What this task involves:
The required output is the exact run of lines below that opens at the line with "This screenshot has width=349, height=376." and closes at the line with "Task: Click the Upload section heading".

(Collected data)
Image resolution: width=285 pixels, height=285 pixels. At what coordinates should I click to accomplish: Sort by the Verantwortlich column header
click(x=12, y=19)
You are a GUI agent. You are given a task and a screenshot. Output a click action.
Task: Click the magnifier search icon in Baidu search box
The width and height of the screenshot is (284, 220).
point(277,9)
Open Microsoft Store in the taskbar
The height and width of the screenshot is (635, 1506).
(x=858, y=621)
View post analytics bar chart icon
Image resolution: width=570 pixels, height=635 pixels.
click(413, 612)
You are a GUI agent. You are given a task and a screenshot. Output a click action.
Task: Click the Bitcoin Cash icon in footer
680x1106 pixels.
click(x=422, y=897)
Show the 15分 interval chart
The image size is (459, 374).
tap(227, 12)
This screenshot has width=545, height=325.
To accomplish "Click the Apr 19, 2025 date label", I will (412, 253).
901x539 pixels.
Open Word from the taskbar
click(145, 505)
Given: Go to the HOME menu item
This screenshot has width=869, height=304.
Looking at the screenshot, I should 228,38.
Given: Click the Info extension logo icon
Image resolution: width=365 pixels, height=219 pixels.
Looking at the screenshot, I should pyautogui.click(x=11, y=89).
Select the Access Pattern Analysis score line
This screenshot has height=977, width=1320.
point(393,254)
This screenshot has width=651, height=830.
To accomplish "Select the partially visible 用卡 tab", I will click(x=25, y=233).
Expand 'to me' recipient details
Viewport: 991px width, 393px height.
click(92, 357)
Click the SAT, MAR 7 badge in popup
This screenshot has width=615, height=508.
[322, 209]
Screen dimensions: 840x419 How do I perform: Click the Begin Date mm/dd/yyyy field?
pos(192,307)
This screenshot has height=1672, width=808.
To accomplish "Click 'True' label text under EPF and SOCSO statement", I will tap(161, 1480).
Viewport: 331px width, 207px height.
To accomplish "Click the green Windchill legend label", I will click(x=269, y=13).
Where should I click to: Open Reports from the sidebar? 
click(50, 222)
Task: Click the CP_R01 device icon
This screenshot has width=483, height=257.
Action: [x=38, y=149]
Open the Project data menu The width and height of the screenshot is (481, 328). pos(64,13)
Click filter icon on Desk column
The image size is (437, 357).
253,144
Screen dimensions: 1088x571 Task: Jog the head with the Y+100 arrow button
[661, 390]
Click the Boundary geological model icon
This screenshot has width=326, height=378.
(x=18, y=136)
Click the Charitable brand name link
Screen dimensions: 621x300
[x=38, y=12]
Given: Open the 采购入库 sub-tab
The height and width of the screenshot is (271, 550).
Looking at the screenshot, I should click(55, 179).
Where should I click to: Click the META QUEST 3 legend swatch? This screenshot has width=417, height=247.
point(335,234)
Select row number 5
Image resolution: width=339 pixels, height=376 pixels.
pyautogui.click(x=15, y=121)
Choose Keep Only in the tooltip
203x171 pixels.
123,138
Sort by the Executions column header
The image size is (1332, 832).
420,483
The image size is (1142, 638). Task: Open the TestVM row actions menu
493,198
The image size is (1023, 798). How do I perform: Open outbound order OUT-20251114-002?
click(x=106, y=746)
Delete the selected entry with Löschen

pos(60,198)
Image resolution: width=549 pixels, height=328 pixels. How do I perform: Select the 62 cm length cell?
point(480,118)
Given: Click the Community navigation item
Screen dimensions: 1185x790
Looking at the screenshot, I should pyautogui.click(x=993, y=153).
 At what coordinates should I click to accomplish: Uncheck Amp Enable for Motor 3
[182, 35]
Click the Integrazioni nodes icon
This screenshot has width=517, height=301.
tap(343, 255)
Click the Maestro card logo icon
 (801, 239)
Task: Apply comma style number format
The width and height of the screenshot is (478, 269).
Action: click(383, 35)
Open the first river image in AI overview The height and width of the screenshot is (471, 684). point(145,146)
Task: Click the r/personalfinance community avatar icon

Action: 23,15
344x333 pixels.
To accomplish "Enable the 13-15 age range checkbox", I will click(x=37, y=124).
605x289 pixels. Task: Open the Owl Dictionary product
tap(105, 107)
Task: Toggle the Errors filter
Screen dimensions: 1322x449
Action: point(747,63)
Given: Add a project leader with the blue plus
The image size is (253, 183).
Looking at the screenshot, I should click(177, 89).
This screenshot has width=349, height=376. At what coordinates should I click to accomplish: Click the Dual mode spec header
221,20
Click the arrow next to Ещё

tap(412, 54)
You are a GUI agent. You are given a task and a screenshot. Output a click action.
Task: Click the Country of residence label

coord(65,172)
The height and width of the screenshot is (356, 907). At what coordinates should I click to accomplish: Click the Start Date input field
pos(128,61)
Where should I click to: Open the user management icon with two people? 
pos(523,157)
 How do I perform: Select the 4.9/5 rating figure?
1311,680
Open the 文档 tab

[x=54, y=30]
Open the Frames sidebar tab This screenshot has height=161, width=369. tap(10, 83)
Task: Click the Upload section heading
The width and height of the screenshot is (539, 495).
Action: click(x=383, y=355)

Task solution:
This screenshot has width=349, height=376. At what coordinates should I click to accomplish: Click the Dual mode spec header
221,20
Click the arrow next to Ещё

tap(412, 54)
You are a GUI agent. You are given a task and a screenshot. Output a click action.
Task: Click the Country of residence label

coord(65,172)
The height and width of the screenshot is (356, 907). At what coordinates should I click to accomplish: Click the Start Date input field
pos(128,61)
Where should I click to: Open the user management icon with two people? 
pos(523,157)
 How do I perform: Select the 4.9/5 rating figure?
1311,680
Open the 文档 tab

[x=54, y=30]
Open the Frames sidebar tab This screenshot has height=161, width=369. tap(10, 83)
Task: Click the Upload section heading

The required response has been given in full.